Parken auf der Straße im Bereich Sandsteig erforderlich ist und auch zum Teil im

Bereich Kapellenberg.

Die Müllfahrzeuge kommen aufgrund parkender Fahrzeuge nicht an die

Mehrfamilienhäuser Richtung Grünen Steig, das gleiche Problem hätte die

Feuerwehr im Ernstfall. Zeichen 283 kann in einem verkehrsberuhigten Bereich nicht angeordnet werden, somit wurde vorgeschlagen um Anwohnerparkplätze zu erhalten, den

Verkehrsberuhigten Bereich zu entfernen und hier eine 20 km/h Zone

anzuordnen. Dann kann im Bereich Zufahrten Mehrfamilienhäuser ein absolutes

Halteverbot (Zeichen 283) mit Zusatz „im gesamten Wendebereich“ angeordnet

werden. Sollte so entschieden werden, wird ein entsprechender Antrag durch das

Ordnungsamt gestellt.

  1. Hamberge: In Hamberge haben die Busbetriebe öfter das Problem, dass hinter

der Bushaltestelle auf der städtischen Wendefläche Fahrzeuge parken. Dies ist

die einzige Wendemöglichkeit für den Linien- und Schulbusverkehr. Vorschlag: Anordnung Zeichen 283 absolutes Halteverbot mit dem Zusatz im gesamten Wendebereich. Ein entsprechender Antrag wird durch das Ordnungsamt gestellt.

 

Herr Holter sagt, dass die Parkplätze der Pension Rabe in Hamberge ein Problem darstellen. Die parkenden PKW stehen oft in den Straßenbereich, wodurch der Durchgangsverkehr teilweise auf den Fußgängerweg ausweichen muss.

 

Herr Prahler antwortet, dass der Fußgängerweg überfahrbar ist.

 

Frau Burmeister verspricht, dass sich die Situation vor Ort angeschaut wird.

 

Frau Burmeister berichtet weiter über eine Bürgeranfrage aus der Parkstraße. Ein Anwohner wünscht sich Ballfangnetze straßenseitig zum Fußballplatz an der Bürgerwiese. Die Mitglieder des Umweltausschusses sehen hierfür keine Notwendigkeit.

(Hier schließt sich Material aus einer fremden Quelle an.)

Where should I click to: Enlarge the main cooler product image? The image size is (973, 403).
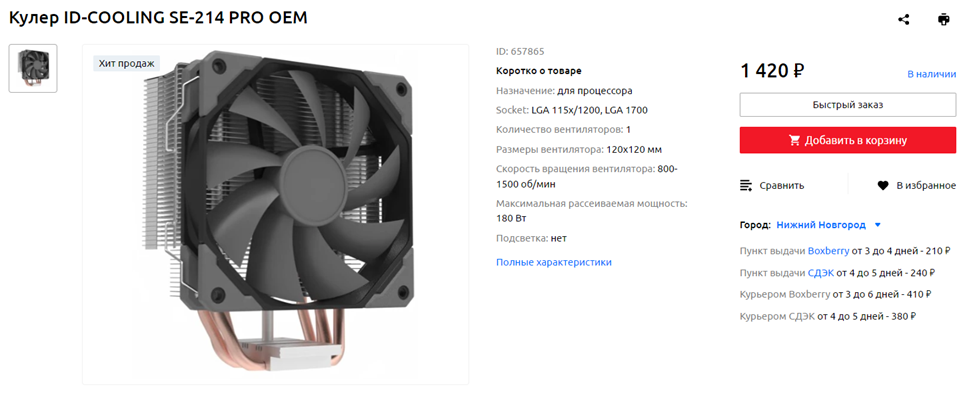pos(276,214)
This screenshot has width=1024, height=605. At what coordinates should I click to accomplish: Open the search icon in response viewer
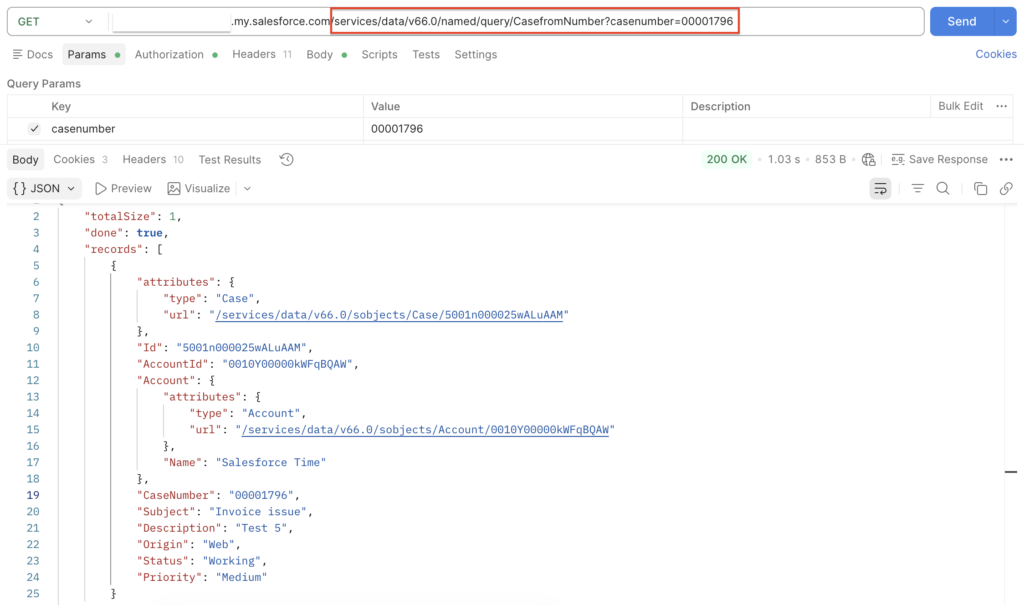tap(944, 188)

Eine weitere Bürgeranfrage dreht sich um die Erweiterung der 20 km/h Zone auf für die Goethestraße. Die Mitglieder des Umweltausschusses stimmen diesem Vorschlag zu.

 

Herr Hebestreit beantragt eine Änderung der Verkehrsführung für die Burdenowstraße und Siebenmorgen. Hier sollte jeweils über eine Einbahnstraßenregelung nachgedacht werden, da dadurch möglicherweise eine Lärmreduzierung erreicht wird.

 

Herr Prahler antwortet, dass in diesem Bereich Baumaßnahmen geplant sind und schlägt vor, dieses Anliegen zu einem späteren Zeitpunkt nochmal aufzugreifen.

 

Frau Burmeister berichtet außerdem über eine Anfrage von Herrn Krohn über eine Änderung der kostenpflichtigen Parkdauer in der August-Bebel-Straße. Er würde es begrüßen, wenn das kostenpflichtige Parken erst ab 9 Uhr beginnt und nicht schon um 7 Uhr.

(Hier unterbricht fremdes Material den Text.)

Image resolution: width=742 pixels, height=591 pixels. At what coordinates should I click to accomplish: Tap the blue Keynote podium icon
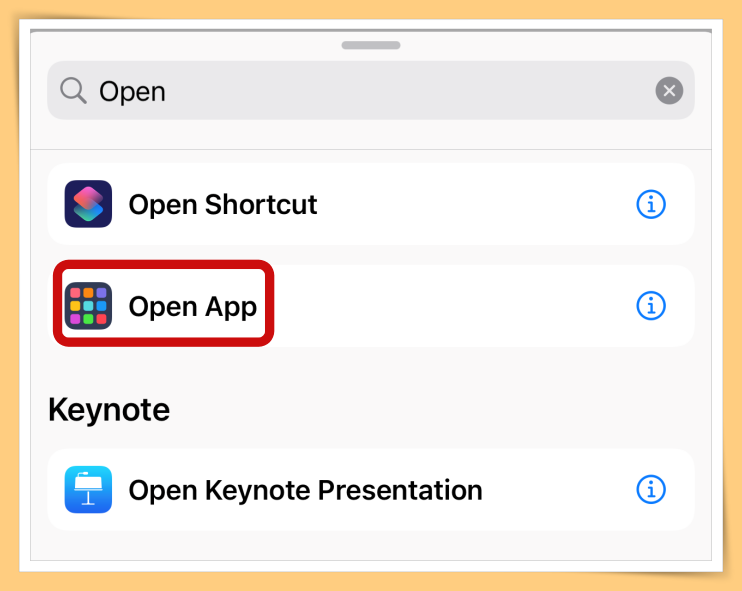[x=88, y=489]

Es wird über das für und wider der Änderung diskutiert und vereinbart, dass für die nächste Sitzung eine Beschlussvorlage zu diesem Thema erstellt wird.

Eine weitere Bürgeranfrage samt Unterschriftenliste handelt um das Aufstellen eines Hundekotbeutelspenders in der Mühlenstraße und die teilweise Einzäunung der Hundewiese in der Parkstraße. Die Mitglieder des Umweltausschusses befürworten das Aufstellen eines zusätzlichen Hundekotbeutelspenders samt Mülleimer in der Mühlenstraße, lehnen aber eine Einzäunung der Hundewiese in der Parkstraße grundsätzlich ab. Die Verwaltung wird dennoch gebeten, eine Kostenermittlung für eine Einzäunung zu erstellen.